In 1997, Scott received the Legal Advocate of the Year award from the US Small Business Administration in recognition of her participation in the development of the Angel Capital Electronic Network (ACE-Net) project to increase financing available to early-stage entrepreneurial enterprises. Before joining the Law School faculty, Scott practiced law in Washington, DC, and New York.
Darrin Williams
Darrin Williams currently serves as CEO of Southern Bancorp, Inc., a community development financial institution with more than $1.3 billion in assets, over 50,000 customers, and 46 locations across the Mid-South.
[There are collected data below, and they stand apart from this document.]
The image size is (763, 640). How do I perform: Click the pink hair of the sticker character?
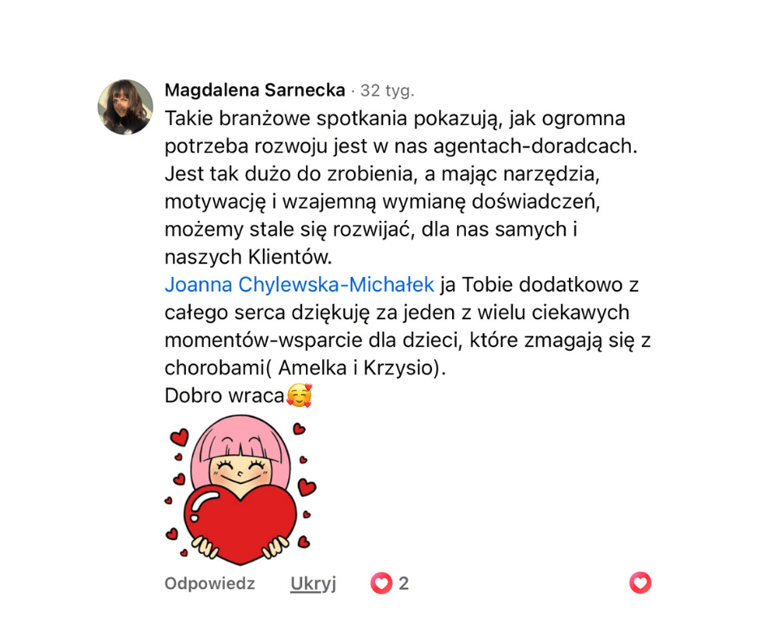pyautogui.click(x=240, y=436)
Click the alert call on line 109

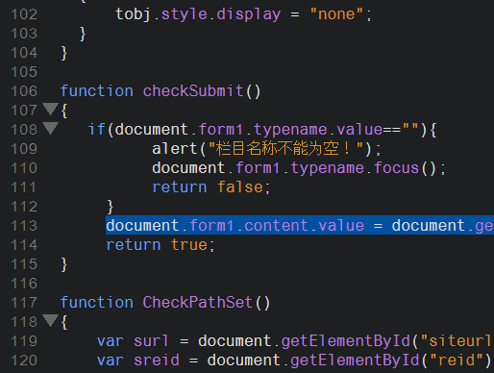coord(175,149)
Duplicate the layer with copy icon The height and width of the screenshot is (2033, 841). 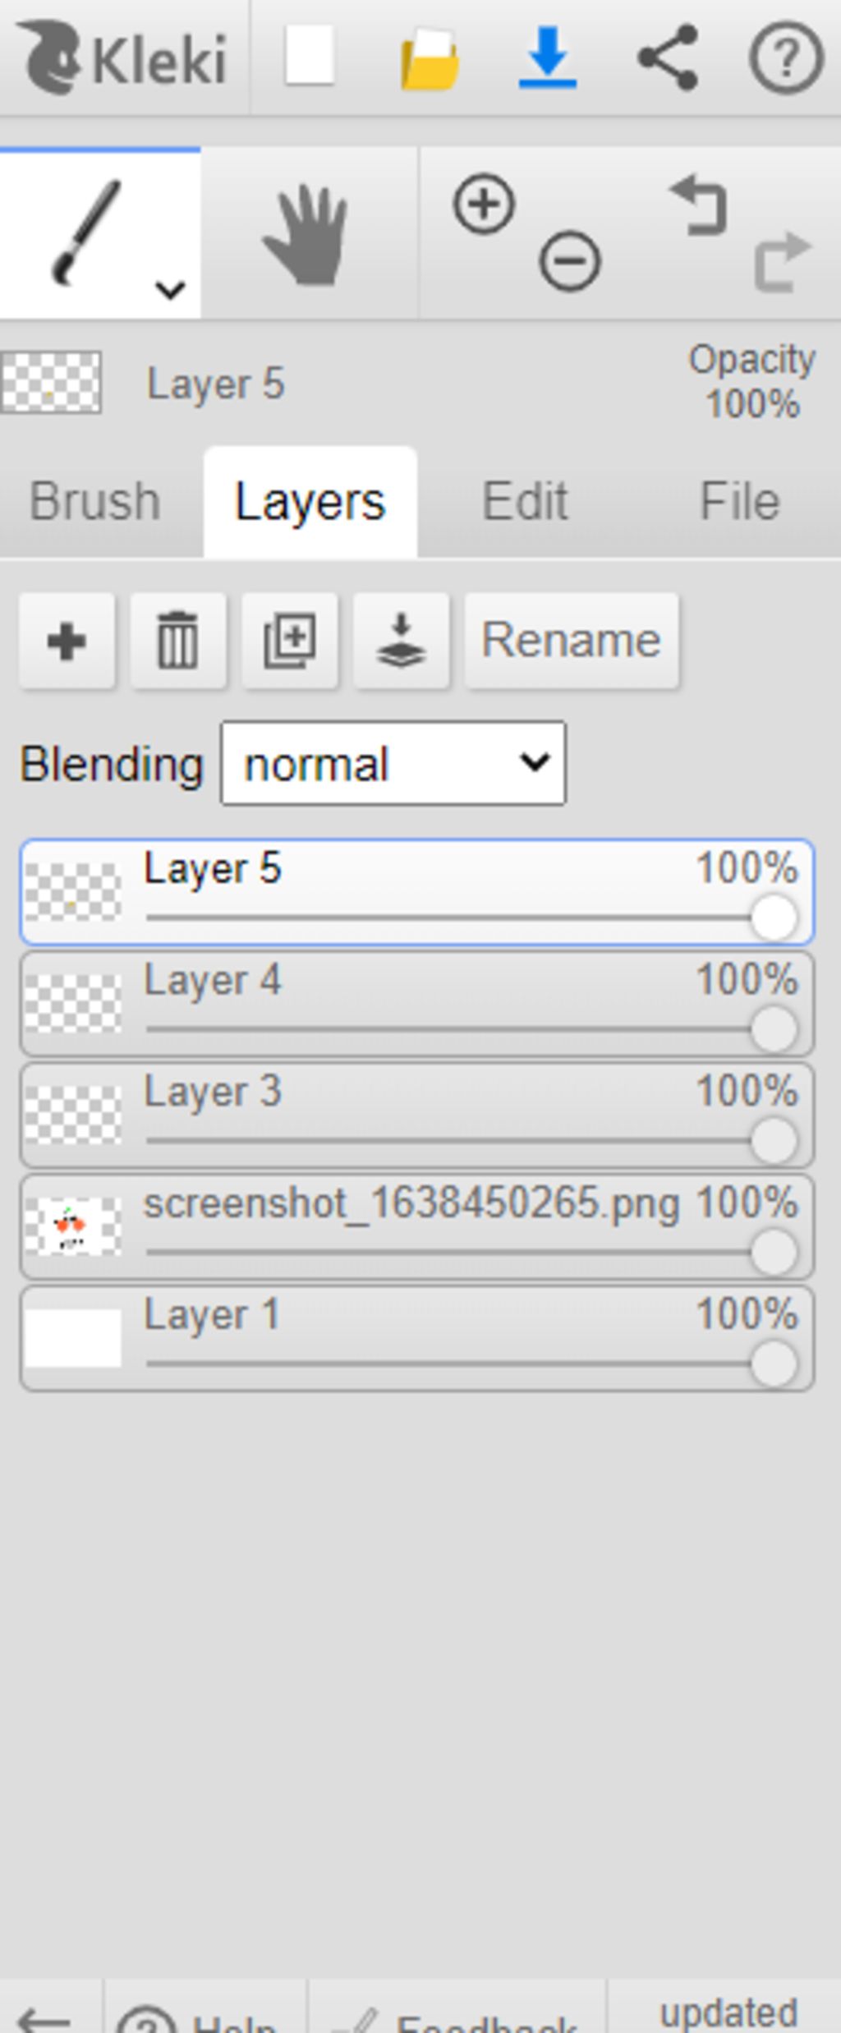(x=290, y=641)
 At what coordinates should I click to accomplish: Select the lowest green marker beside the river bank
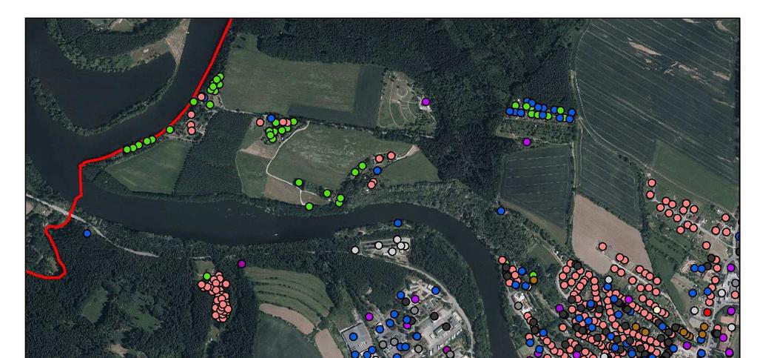pyautogui.click(x=309, y=207)
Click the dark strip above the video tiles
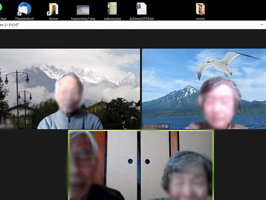 pyautogui.click(x=133, y=39)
Founded to create economic opportunity in some of the nation’s most economically distressed communities, Southern’s primary goal is to be a wealth builder for everyone in the community, and Williams oversees this goal through his corporate and cultural leadership.
Prior to joining Southern, Williams practiced securities law as the managing partner of a firm focused on representing aggrieved investors and consumers in class action litigations against some of the nation’s largest publicly traded companies. Additionally, he has been recognized nationally for his service over three terms in the Arkansas General Assembly, which included serving as Speaker Pro Tempore and Chairman of the House Judiciary Committee.